Sans compter sur un public massif remplissant la Salle de l’Étang, Croc’ The Rock a tout de même pu apercevoir que le parterre de la salle communale s’est mobilisé un soir de semaine. Et sans nul doute, la venue des trois têtes d’affiches ont joué un rôle. À commencer par le groupe Dommengang.
Du rock, en veux-tu en voilà!
Originaire de Portland, ce power trio a su charmer un public de passionnés par son rock troubadour, virevoltant d’une cime à l’autre de l’État de l’Oregon. Il y a déjà deux chanteurs, l’un à la basse et l’autre à la guitare, qui prennent à bras le corps une scène qui s’avère encore aujourd’hui trop petite pour le talent de ces musiciens. C’est aussi l’occasion d’apercevoir, assez distinctement avec ses cheveux longs, le batteur de la formation américaine qui martèle ses fûts comme un Dave Grohl chez Nirvana. Il engendre une fougue communicative qui s’empare d’un public encore peu nombreux au début du set, mais qui ne peut s’empêcher de quitter l’Auberge, nouveau lieu sous tente à l’extérieur de la salle et qui dédie son espace à la restauration locale.
Une cuisine simple qui fait écho à la musique de Dommengang qui, sans artifices nous sert un rock psychédélique efficace comme à travers le duo d’entrée Sunny Day Flooding (de l’album No Keys) et Pastel City (de l’album Love Jail) où les notes lacérées de la lead guitare se mêlent à la réverbération d’une voix. Sympathique sur scène, le trio ne manquera pas de jouer deux titres finaux d’un set rondement mené avec Myth Time et Everybody’s Boogie, issu de l’album du même nom. Proposant des phases instrumentales autant envoûtantes qu’enivrantes par le subtil jeu de sonorités dissonantes proposées par le guitariste, l’avant-dernier titre sera d’ailleurs à écouter dans un nouvel album à paraître au printemps prochain. Et nul doute que l’évolution progressive du groupe laissera transparaître un essai musical riche et prometteur.
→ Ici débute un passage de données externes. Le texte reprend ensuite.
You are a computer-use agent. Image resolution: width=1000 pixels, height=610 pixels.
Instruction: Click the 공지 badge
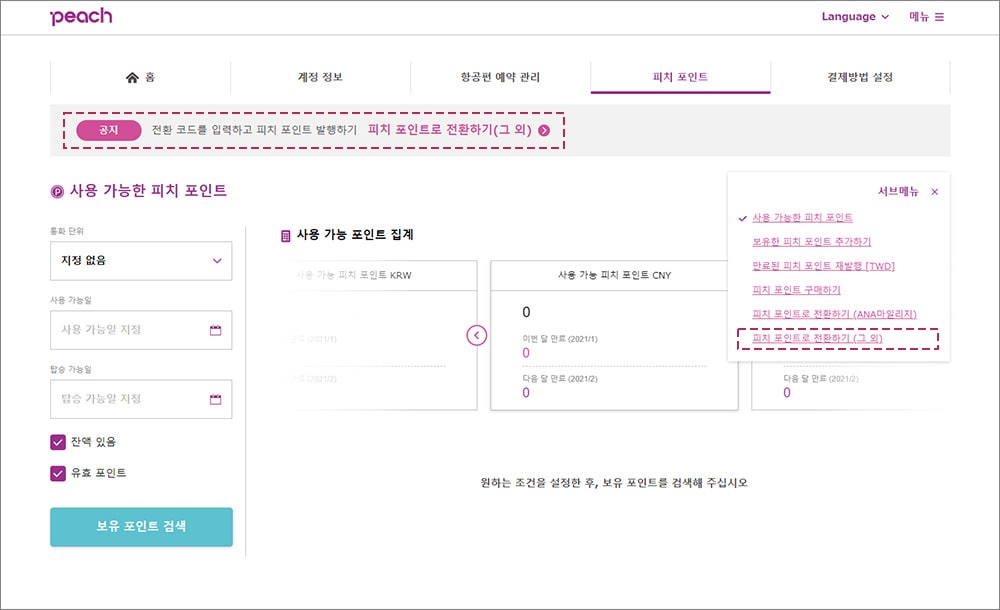[108, 130]
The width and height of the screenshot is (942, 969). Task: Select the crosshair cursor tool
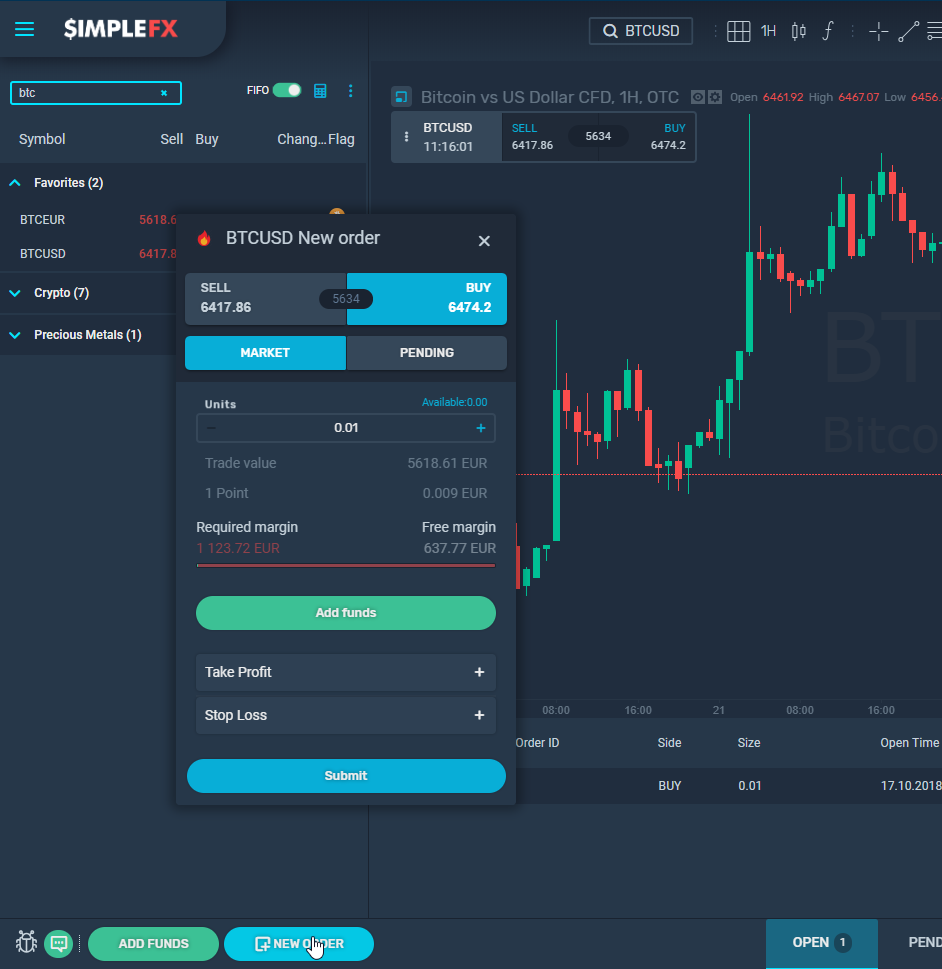click(x=878, y=31)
Un vent frais venu d’Irlande
Prometteur, c’est aussi le terme qui peut être utilisé pour le deuxième groupe jouant sur scène ce jeudi soir. Il faut dire que derrière le talent musical subsiste un groupe, Pillow Queens, qui se forme d’un quatuor de femmes dublinoises inspiré de la scène locale menée tambour battant par Fontaines D.C. notamment. Pourtant, leur musique vendue comme telle s’avère bien plus calme qu’imaginée… dans le bon sens du terme. Leur indie rock allient leurs voix pour sublimer le rugissement de leurs instruments, mais aussi pour exprimer leur gratitude d’être invitée à nouveau en Suisse. Car auparavant, Pillow Queens avait déjà joué à Thoune devant un public conquis à leur cause.
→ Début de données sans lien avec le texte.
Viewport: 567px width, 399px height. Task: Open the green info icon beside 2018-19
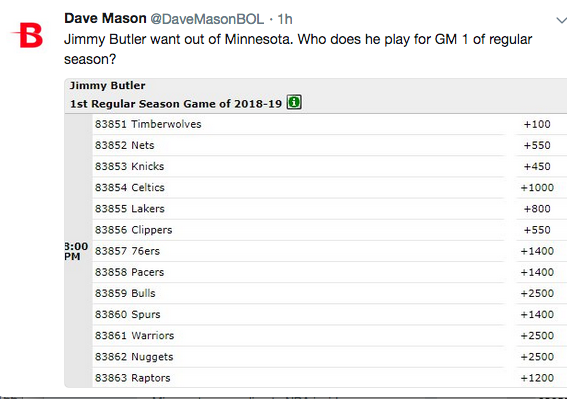coord(294,102)
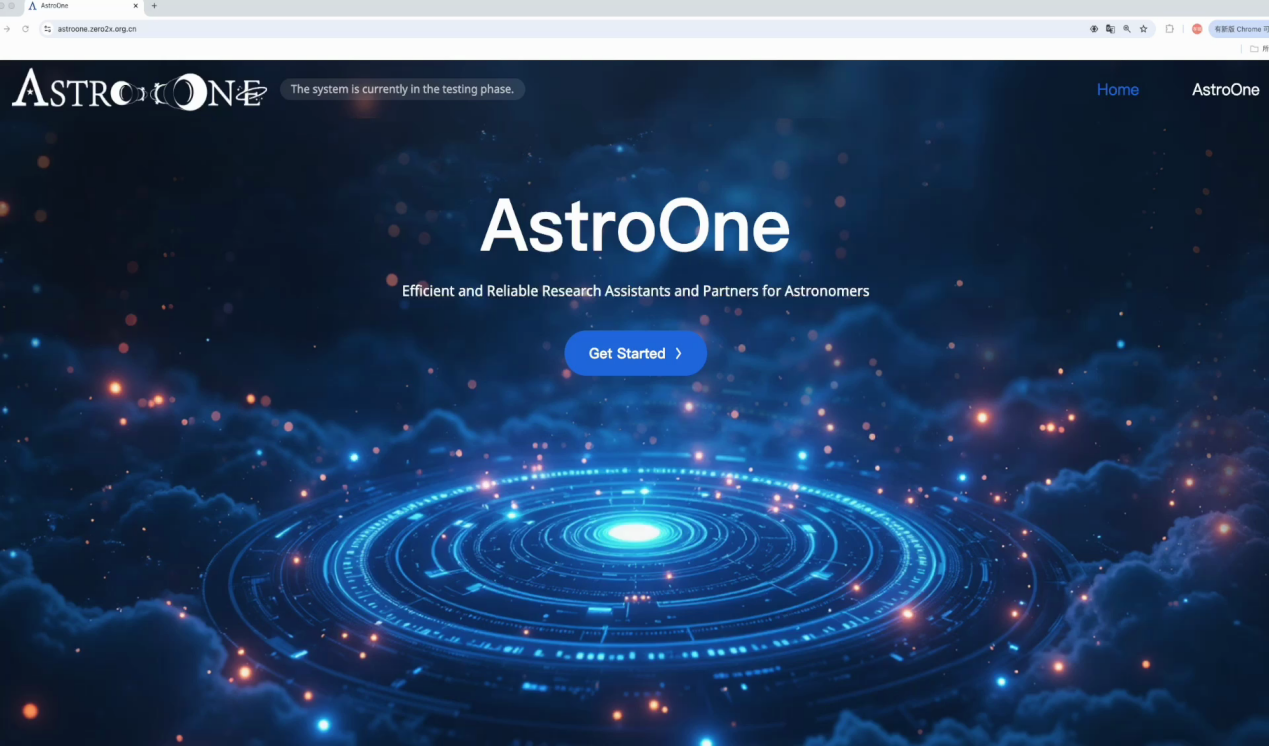Image resolution: width=1269 pixels, height=746 pixels.
Task: Open the site information icon beside URL
Action: (47, 29)
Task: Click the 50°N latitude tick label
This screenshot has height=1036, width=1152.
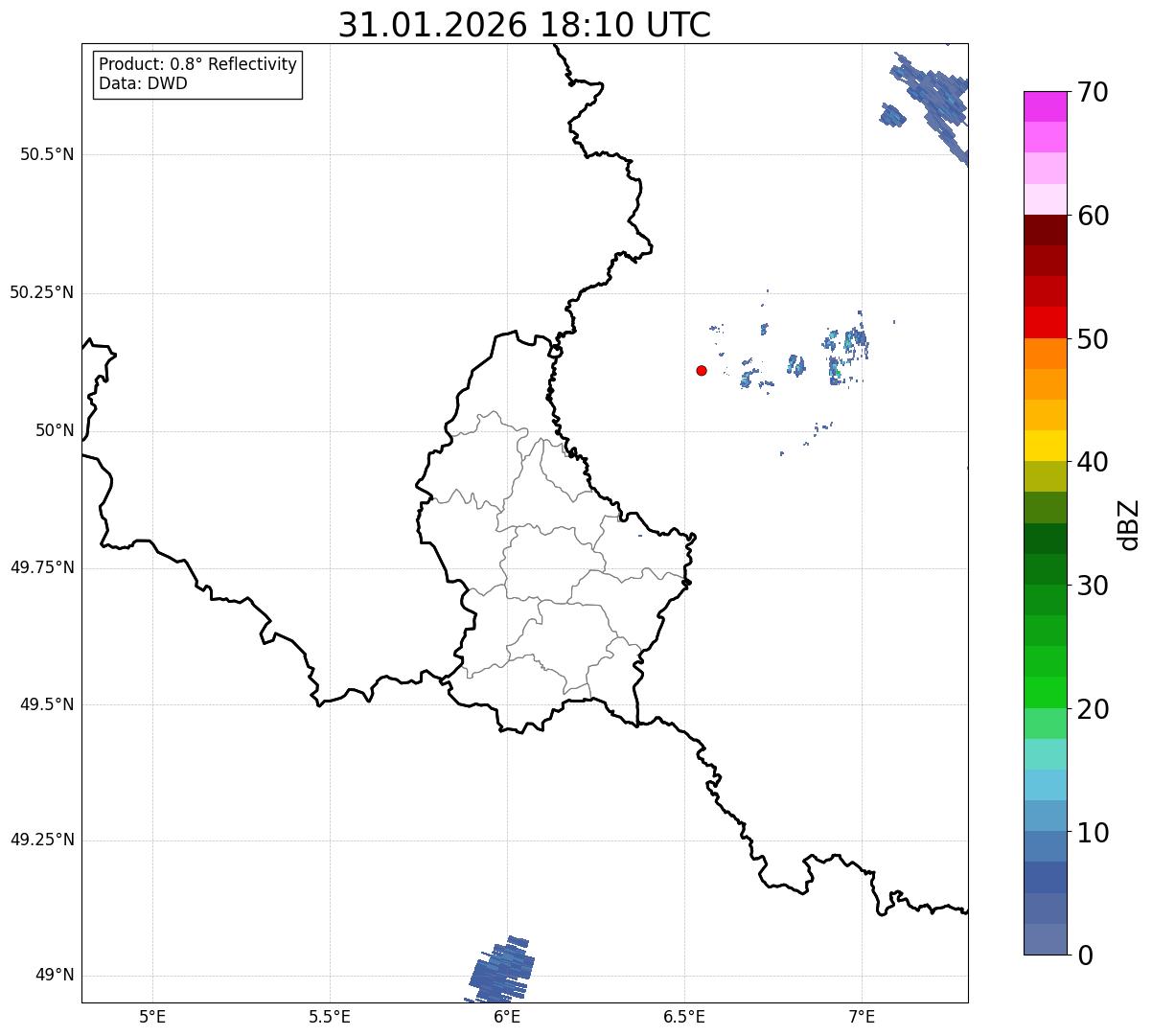Action: (55, 430)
À travers leur set joué durant une heure, le public a pu ressentir aisément la complicité émanant de ces femmes et qui marque sincèrement les esprit. Ces quatre femmes justement sont là pour montrer leur talent scénique, mais aussi partager un moment de plaisir entre elles à coups de vannes et de sourires. La batteuse Rachel Lyons, à peine en dessous des autres en terme d’intensité scénique, tient tout de même la baraque avec une rythmique solide et scolaire à défaut d’être énergique. Elle permet au moins à ses deux guitaristes Sarah Corcoran et Cathy McGuiness et à la bassiste Pamela Connolly en avant scène de s’exprimer pleinement face aux spectateurs vaudois. C’est d’ailleurs McGuiness qui se démarque, avec sa fougue qui captive tous les yeux de la salle malheureusement clairsemée.
On imagine sans peine que les soirées du vendredi et du samedi vont attirer les foules. En attendant, la première soirée fût une réussite grâce notamment à la conclusion menée par le groupe de post punk Crows. Une claque britannique, proche d’Idles, qui est à suivre de près. Son chanteur James Cox y est pour beaucoup : c’est une véritable bête de scène qui n’hésite pas à haranguer la foule ou s’y mêler. Fort.